Et ce pôle d'électrification des transports ne se limiterait pas aux véhicules électriques individuels et collectifs _ métro, trains, autocars _ a-t-elle souligné, mais il s'étendrait aussi à l'urbanisme et au design.

Ce futur pôle économique aura aussi l'avantage d'être rentable au plan environnemental, puisqu'il permettra ultimement au Québec de réduire ses émissions de gaz à effet de serre.

«Notre qualité de vie en sera améliorée et nos villes gagneront en attractivité», a conclu Mme Marois, qui a admis que ce projet n'était pas pour demain.

D'un autre côté, Mme Marois a redit sa volonté d'exploiter le potentiel pétrolier du Québec, encore peu connu. «Mais nous le ferons correctement, avec les meilleures pratiques environnementales et, surtout, en respectant les gens.
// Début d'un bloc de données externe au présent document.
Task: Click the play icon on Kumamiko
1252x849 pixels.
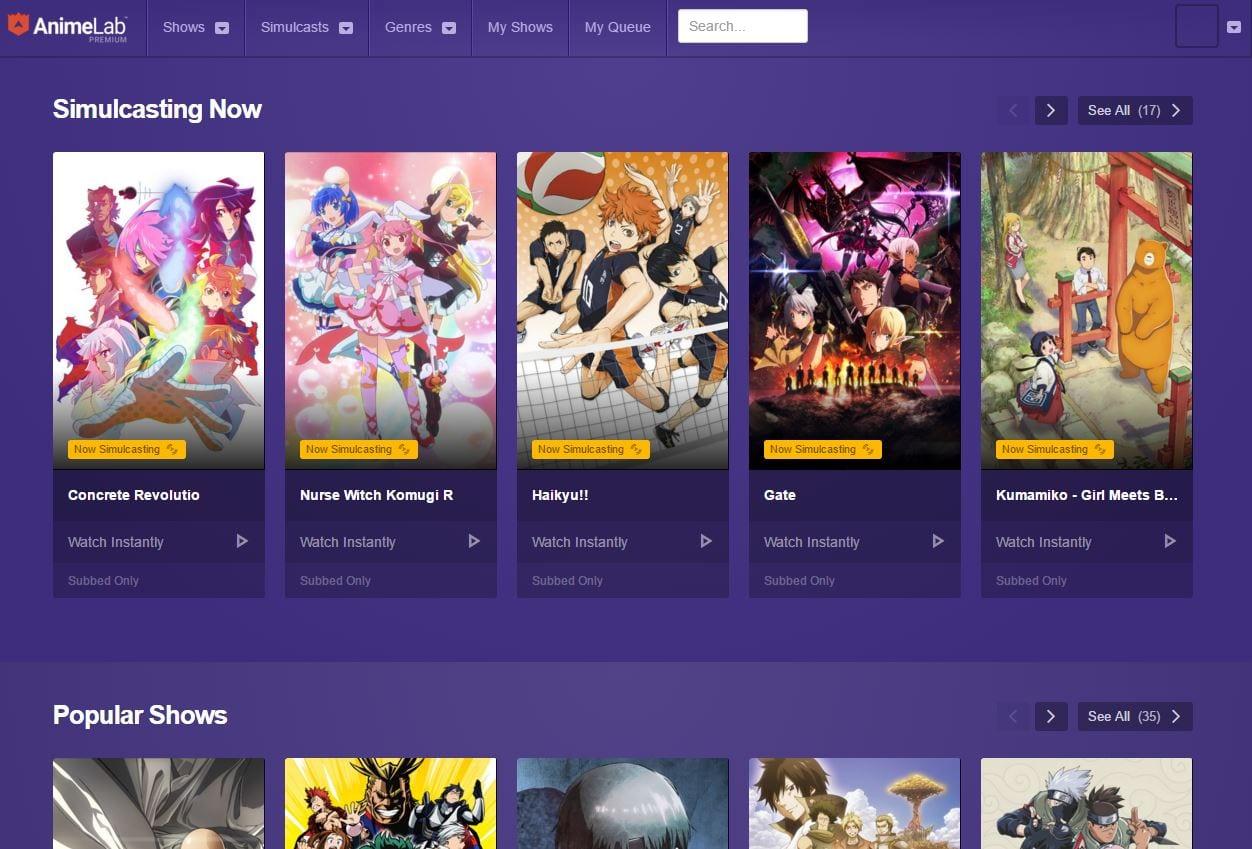Action: coord(1170,541)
J'ajoute que la production pétrolière devra enrichir tous les Québécois», a-t-elle prévenu.

La première ministre a également rappelé que son gouvernement reverra bientôt le régime des redevances minières en plus de réviser la Loi sur les mines.

Elle a toutefois laissé entendre que le gouvernement n'est plus intéressé à payer seul la construction d'infrastructures pour l'exploitation des mines en zones éloignées, qu'il s'agisse de routes, d'une voie ferrée ou de ligne hydroélectrique.

«Nous ne croyons pas que les Québécois doivent prendre seuls le risque d'investir dans ces infrastructures. Nous pensons donc que les entreprises minières doivent partager, participer à ces investissements. Et si c'est difficile pour elles de le faire, compte tenu de certaines circonstances, nous n'avons pas d'objections, au contraire, à prendre des participations dans des entreprises en contrepartie d'investissements que nous pourrions faire», a expliqué Mme Marois.

Son allocution a été chaleureusement applaudie par les quelque 600 personnes réunies par le groupe Les Affaires, à Montréal.